Given records below:

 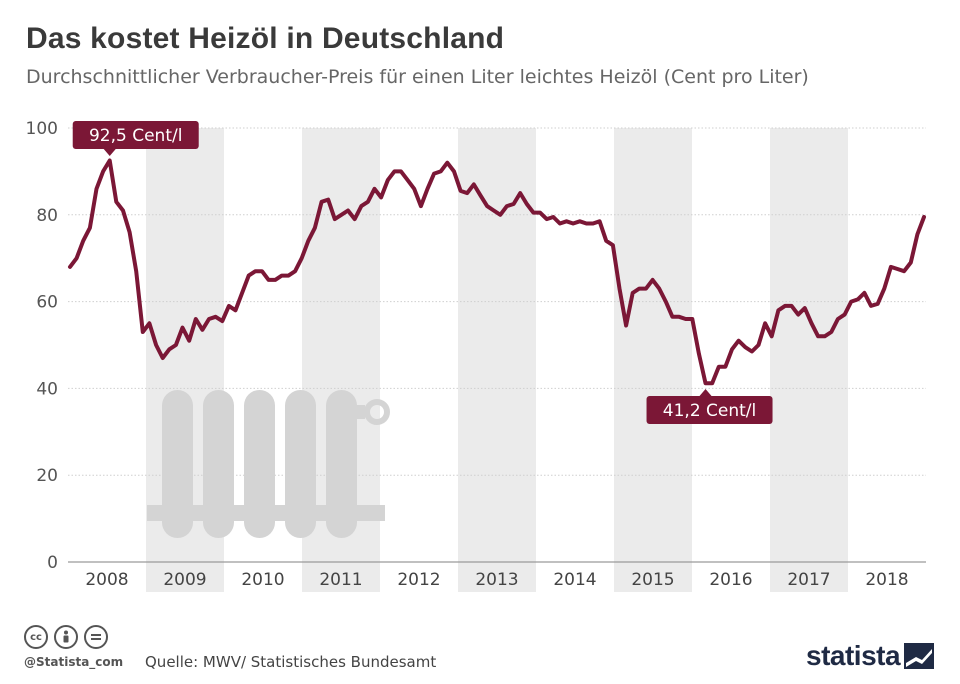 I want to click on equals-icon, so click(x=96, y=637).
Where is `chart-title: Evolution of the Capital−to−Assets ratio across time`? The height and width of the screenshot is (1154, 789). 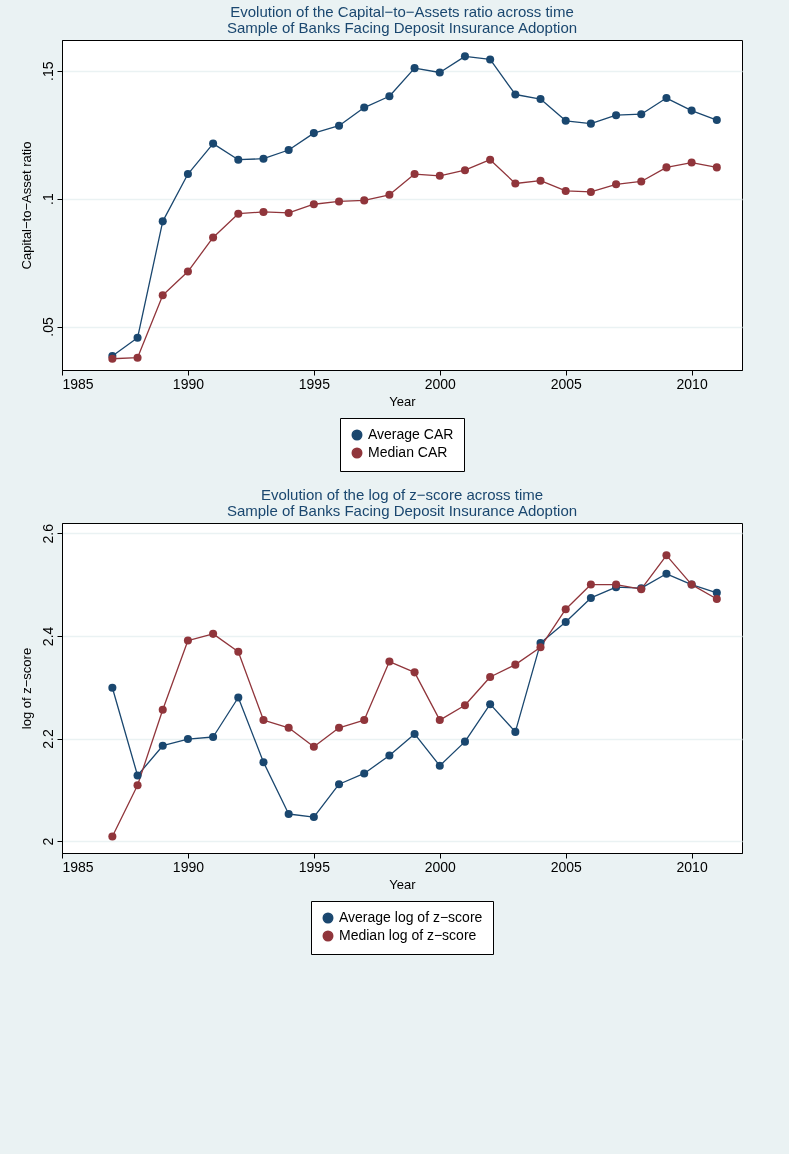
chart-title: Evolution of the Capital−to−Assets ratio across time is located at coordinates (402, 12).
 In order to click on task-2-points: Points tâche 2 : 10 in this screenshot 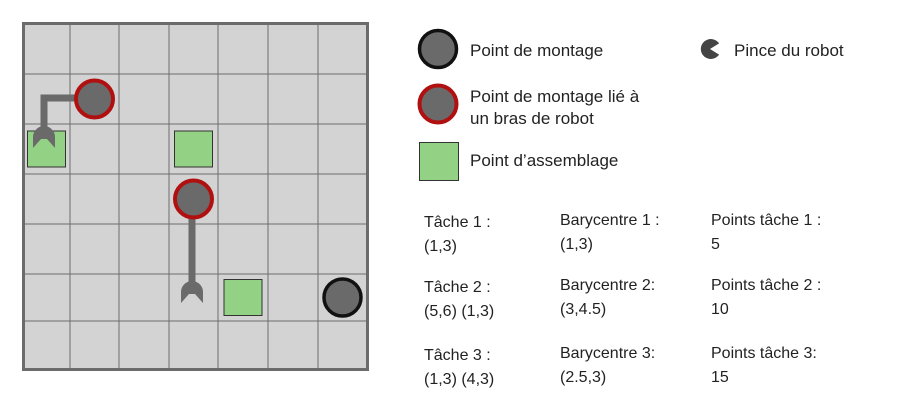, I will do `click(766, 298)`.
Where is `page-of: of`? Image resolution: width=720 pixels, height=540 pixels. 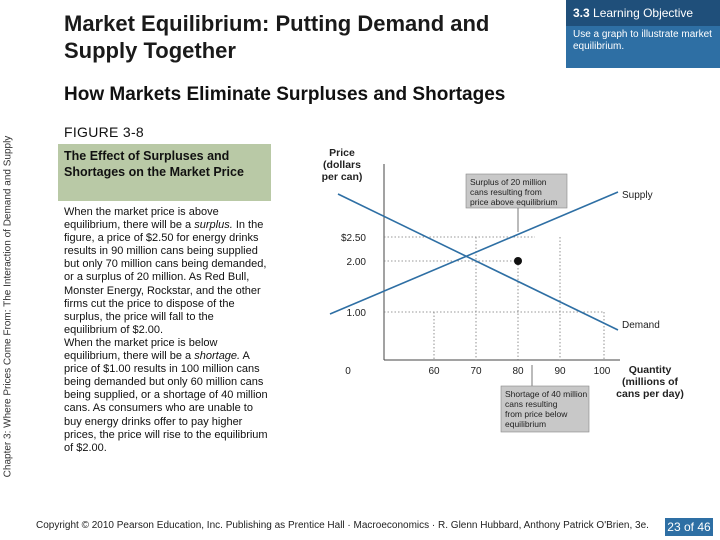
page-of: of is located at coordinates (688, 527).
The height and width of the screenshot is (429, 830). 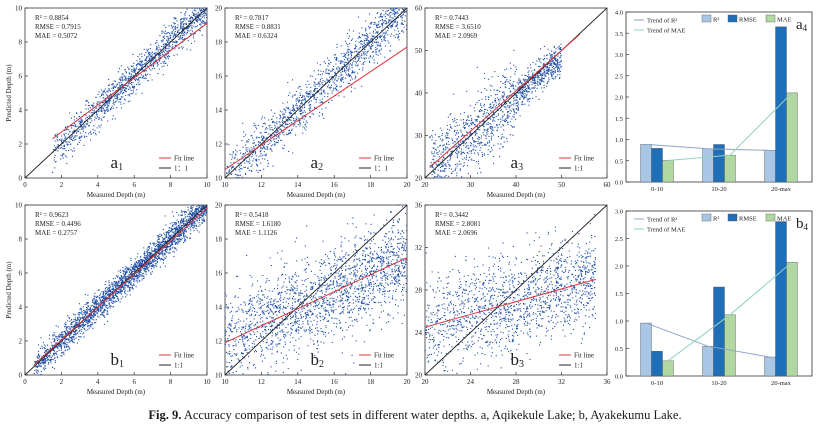 What do you see at coordinates (52, 18) in the screenshot?
I see `stats-label: R² = 0.8854` at bounding box center [52, 18].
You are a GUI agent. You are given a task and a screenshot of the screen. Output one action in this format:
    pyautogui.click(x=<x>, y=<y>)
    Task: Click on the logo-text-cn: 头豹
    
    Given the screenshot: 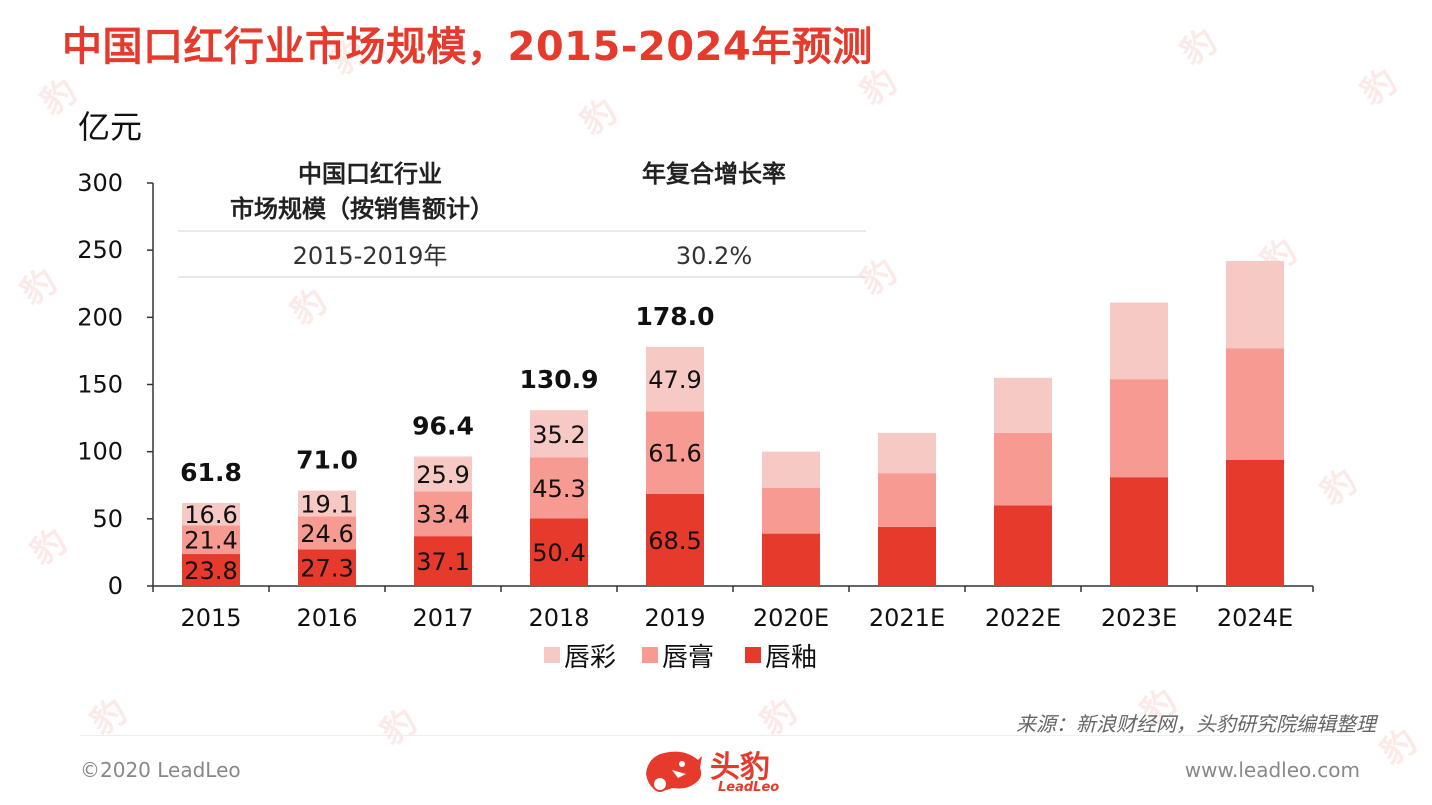 What is the action you would take?
    pyautogui.click(x=740, y=768)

End of Given records.

Rewrite the stored entries from the start through the line containing "coordinates (402, 12).", changing "screenshot" to "image" and keeping everything else the same. Leave the pictures out.

* [Task output]:
  I want to click on equals-icon, so click(x=96, y=637).
Where is `chart-title: Evolution of the Capital−to−Assets ratio across time`? The height and width of the image is (1154, 789). 
chart-title: Evolution of the Capital−to−Assets ratio across time is located at coordinates (402, 12).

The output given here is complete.